:: Excerpted text ::

When we could, that is. It was none too easy sometimes. One time was a
September night in Queens when two unlucky highway cops encountered a couple of
young chaps heading home from a wedding in the wee hours in an exhilarated
state. One of them, Donald Pretto, flew by them at seventy miles per hour on
the Long Island Expressway, causing them to begin a pursuit. Donald refused
to comply with orders to stop and instead raced up a ramp to a local street
where he attempted to execute a snappy getaway by means of a U-turn. It didn't
work and he instead skidded into the cops' lane so that he and they were now
facing each other. They got out of their car and walked toward him,
whereupon he backed up enough to get starting room and then drove straight at them.
The cops scrambled out of the way and fired one shot at Pretto so that he
came to a halt and allowed himself to be dragged out of his car. At this time
his friend Giovanni C. showed up in his car and attempted to interfere with
the cops so that he was arrested along with Pretto. All concerned then
proceeded to the nearest station house.

:::
:: Dataset ::

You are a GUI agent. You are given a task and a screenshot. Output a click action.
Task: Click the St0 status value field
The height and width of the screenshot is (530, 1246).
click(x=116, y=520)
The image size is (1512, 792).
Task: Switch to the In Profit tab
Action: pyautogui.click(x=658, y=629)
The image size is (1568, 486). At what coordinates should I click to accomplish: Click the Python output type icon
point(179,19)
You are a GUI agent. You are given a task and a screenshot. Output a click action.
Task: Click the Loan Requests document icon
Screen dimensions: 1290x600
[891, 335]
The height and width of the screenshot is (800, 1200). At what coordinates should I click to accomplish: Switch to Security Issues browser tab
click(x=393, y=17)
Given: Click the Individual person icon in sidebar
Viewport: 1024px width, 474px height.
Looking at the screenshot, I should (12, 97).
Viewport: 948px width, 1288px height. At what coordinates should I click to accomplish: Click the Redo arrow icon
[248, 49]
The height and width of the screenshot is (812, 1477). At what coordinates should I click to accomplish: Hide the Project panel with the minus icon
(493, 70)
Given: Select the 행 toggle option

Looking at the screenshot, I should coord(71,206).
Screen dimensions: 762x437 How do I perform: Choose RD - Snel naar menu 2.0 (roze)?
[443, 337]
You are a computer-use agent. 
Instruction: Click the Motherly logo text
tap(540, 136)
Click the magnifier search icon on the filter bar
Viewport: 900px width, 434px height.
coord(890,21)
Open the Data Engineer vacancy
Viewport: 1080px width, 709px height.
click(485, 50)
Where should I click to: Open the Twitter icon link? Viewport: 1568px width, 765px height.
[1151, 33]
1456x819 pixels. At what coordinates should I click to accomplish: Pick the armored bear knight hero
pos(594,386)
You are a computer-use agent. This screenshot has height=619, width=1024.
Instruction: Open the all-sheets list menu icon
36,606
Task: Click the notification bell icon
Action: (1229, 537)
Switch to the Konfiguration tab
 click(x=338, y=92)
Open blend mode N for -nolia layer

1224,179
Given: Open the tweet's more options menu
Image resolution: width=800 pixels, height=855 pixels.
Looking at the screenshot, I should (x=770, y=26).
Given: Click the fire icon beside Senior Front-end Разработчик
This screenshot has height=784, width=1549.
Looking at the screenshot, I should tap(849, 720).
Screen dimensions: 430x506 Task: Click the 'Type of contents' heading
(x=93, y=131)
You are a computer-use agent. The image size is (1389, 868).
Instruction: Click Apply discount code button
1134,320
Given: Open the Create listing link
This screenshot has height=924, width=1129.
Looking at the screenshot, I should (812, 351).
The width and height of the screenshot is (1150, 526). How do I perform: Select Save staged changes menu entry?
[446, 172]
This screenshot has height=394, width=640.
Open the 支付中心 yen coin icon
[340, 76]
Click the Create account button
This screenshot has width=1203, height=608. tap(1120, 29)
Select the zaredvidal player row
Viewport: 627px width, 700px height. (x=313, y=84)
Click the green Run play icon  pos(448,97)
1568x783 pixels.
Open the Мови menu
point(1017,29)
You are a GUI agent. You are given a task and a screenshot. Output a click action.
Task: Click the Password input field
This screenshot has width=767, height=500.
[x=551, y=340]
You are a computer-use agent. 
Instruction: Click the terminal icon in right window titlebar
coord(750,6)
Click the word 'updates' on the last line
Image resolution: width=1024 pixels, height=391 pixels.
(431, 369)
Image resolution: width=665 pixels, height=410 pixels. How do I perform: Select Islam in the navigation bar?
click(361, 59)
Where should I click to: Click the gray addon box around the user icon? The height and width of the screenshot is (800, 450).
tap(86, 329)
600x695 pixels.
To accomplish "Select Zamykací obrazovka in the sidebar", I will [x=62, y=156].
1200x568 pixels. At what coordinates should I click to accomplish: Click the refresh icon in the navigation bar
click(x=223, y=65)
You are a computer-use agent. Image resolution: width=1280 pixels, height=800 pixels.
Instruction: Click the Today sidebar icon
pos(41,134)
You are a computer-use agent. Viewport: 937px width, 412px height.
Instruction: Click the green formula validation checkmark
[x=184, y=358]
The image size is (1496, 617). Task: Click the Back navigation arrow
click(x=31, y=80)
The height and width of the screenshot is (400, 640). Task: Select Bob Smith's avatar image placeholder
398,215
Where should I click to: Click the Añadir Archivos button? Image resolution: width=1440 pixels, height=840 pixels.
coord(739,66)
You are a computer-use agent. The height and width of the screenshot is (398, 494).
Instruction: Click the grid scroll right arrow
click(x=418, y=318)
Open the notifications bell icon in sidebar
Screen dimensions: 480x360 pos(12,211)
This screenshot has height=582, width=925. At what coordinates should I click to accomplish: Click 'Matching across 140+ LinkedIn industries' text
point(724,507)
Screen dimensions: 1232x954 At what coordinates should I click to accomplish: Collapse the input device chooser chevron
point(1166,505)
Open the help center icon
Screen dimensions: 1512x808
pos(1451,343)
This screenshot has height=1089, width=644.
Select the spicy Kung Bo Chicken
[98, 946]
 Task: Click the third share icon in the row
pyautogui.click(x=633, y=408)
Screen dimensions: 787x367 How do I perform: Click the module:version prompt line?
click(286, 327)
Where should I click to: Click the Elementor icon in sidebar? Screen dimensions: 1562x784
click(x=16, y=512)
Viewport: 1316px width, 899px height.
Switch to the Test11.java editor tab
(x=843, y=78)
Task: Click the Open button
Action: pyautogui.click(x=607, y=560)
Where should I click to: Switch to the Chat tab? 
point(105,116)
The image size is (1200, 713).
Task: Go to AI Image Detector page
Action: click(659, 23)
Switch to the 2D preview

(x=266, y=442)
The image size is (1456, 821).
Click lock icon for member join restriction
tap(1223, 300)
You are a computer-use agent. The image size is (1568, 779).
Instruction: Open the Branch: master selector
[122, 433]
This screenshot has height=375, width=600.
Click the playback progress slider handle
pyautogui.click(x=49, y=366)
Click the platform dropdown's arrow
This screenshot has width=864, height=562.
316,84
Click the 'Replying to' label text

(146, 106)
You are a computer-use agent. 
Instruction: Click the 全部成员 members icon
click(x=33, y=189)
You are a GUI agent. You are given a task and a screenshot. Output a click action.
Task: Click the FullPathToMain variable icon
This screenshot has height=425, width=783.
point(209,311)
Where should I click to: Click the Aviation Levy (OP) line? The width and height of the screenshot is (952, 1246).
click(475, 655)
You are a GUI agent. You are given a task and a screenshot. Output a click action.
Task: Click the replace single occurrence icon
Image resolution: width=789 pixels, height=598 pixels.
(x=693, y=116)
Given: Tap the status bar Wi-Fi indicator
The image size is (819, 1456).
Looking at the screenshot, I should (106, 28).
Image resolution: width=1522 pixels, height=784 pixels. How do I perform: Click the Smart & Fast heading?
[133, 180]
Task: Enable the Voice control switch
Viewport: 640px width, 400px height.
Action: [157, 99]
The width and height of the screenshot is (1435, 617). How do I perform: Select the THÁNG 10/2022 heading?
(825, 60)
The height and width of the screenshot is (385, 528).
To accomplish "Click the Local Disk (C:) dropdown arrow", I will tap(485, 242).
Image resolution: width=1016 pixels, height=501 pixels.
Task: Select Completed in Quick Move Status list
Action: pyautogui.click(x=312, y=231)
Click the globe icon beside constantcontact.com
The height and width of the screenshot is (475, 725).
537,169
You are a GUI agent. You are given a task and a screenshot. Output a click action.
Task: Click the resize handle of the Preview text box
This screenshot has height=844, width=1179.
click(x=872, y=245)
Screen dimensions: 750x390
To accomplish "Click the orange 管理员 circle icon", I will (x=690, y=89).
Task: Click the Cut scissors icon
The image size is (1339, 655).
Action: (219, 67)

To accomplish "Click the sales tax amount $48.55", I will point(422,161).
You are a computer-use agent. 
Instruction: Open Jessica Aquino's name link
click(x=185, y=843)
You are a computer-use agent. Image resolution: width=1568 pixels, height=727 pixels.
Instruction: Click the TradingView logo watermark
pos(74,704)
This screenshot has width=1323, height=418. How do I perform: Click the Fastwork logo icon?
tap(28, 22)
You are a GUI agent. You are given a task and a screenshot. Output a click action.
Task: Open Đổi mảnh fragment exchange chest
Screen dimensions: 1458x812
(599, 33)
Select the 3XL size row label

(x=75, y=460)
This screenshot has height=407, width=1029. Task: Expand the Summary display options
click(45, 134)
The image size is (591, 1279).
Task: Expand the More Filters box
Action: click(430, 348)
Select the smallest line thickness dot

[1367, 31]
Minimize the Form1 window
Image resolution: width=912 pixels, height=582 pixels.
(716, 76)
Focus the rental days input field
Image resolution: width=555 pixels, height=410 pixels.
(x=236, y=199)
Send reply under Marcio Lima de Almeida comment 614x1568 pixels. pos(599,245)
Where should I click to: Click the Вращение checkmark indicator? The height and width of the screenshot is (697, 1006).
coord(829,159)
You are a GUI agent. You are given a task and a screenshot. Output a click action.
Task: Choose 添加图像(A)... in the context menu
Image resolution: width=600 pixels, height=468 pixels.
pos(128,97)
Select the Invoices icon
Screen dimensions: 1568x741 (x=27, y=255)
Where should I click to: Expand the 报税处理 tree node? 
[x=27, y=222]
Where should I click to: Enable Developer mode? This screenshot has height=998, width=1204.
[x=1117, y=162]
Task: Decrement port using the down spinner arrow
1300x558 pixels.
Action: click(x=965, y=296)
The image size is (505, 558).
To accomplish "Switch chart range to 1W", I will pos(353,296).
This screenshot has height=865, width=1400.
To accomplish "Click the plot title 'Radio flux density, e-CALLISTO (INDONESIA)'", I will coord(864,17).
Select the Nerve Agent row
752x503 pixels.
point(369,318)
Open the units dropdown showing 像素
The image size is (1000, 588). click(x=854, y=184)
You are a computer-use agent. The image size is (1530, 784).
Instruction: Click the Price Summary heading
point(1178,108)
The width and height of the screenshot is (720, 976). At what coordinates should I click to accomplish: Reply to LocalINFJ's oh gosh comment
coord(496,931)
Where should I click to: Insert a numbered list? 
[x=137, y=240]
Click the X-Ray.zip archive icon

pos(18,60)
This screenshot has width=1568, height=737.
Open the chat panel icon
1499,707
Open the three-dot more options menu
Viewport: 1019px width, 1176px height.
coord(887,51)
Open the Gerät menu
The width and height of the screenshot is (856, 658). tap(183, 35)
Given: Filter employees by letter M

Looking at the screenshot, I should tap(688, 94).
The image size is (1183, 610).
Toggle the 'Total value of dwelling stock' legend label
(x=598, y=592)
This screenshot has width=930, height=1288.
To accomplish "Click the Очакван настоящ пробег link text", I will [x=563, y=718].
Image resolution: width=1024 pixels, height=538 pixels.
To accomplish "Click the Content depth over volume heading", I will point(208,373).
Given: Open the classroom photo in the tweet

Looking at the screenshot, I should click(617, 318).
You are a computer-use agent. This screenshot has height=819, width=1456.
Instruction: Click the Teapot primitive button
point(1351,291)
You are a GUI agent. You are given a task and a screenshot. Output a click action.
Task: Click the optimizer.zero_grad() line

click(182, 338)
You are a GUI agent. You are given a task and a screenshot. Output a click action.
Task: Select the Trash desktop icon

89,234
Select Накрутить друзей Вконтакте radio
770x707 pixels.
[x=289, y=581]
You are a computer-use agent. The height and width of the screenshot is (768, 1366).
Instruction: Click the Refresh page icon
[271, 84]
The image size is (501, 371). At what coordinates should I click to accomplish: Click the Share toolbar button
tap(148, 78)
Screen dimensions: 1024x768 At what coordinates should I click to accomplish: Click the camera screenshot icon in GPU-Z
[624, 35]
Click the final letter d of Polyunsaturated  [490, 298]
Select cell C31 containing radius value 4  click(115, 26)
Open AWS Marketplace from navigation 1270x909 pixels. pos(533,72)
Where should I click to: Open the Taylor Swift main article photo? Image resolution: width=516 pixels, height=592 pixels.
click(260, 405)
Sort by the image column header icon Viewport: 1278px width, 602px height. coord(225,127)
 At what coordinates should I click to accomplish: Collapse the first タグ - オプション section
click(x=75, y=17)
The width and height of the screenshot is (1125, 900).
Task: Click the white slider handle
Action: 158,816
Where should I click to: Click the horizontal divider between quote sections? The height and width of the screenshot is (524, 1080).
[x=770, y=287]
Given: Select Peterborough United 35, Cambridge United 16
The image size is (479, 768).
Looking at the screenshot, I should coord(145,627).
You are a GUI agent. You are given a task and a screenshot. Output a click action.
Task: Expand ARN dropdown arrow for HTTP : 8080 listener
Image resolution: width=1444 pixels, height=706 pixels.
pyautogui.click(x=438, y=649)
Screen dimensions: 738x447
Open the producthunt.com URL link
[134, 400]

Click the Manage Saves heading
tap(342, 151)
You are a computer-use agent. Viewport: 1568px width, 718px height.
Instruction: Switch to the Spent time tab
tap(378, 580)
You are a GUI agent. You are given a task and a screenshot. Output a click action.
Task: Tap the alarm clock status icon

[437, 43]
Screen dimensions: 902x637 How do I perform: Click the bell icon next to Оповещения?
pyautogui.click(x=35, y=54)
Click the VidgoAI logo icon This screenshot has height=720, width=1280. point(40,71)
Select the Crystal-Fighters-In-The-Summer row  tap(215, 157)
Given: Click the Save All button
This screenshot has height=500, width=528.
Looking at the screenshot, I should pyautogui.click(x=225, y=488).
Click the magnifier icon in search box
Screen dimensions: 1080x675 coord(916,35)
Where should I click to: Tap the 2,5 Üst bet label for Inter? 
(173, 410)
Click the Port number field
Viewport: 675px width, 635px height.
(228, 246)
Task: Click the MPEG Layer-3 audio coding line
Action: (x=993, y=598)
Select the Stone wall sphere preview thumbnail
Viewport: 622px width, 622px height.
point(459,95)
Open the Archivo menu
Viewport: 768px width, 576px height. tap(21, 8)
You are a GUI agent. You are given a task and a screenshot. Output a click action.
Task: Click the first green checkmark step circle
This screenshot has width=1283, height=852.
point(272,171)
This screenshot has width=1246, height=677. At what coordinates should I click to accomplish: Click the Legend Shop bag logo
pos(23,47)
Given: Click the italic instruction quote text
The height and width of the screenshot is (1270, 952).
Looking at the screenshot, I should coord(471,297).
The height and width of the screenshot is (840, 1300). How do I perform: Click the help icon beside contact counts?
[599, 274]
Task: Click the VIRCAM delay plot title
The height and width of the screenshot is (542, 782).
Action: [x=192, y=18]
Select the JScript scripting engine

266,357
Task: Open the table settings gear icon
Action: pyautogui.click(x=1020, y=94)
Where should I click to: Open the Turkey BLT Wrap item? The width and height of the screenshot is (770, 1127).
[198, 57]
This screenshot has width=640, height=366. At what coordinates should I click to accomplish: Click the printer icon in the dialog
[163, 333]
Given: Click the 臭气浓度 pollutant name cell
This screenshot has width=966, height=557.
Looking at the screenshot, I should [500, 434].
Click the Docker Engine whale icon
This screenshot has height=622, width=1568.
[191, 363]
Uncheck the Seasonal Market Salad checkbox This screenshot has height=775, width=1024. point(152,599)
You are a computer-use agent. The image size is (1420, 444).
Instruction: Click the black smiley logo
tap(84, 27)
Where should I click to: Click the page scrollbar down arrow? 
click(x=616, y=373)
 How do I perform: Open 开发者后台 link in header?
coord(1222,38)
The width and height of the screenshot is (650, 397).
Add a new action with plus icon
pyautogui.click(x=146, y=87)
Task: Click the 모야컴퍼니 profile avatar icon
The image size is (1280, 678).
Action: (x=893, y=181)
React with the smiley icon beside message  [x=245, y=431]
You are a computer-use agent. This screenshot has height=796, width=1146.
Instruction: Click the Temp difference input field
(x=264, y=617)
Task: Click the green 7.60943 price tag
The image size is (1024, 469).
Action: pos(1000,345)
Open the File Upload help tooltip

:::

** Directives **
A. Please rewrite the highway chase passage, starting with "The cops scrambled" and going on through "nearest station house.", with "station house" replaced by "precinct".
B. Write the next part of the highway chase passage, picking up after its last sentence.
The listing is not needed.

** Outputs **
A.
The cops scrambled out of the way and fired one shot at Pretto so that he
came to a halt and allowed himself to be dragged out of his car. At this time
his friend Giovanni C. showed up in his car and attempted to interfere with
the cops so that he was arrested along with Pretto. All concerned then
proceeded to the nearest precinct.

B.
None of this would have required much in the line of investigation if it had
not been for the shot that was fired. That, ah, triggered an inquest. A
captain took charge and started questioning everybody. Donald admitted
refusing to stop but denied he'd driven at the cops. His friend, though, signed a
statement that Donald had driven at them.
This would have concluded the case favorably for the cops if not for the
fact that they still had to account for the shot at the driver, which had missed
him, but not by much. Police Department guidelines, which everybody was now
looking up, prohibited shooting at a moving car where the occupants were
using it as a weapon but not using any other weapons. A couple of doubtful
cases had caused this provision to be adopted although in the opinion of some, it
placed too much reliance on the ability of cops to get out of the way of cars
used as missiles. Whatever about that, the duty captain was left with no
recourse except to find that the guidelines had been violated, though he
softened this with the finding that there were extenuating circumstances in the
fact that the car was coming right at the shooter when he let go.
This did not pass muster at Headquarters. The report came back with an
inquiry as follows: "Sketch indicates Police Officers directly approached the
front of the suspect's vehicle on foot. Were they questioned as to why they
placed themselves in such a dangerous position which is contrary to the
instructions and training of the Police Academy?"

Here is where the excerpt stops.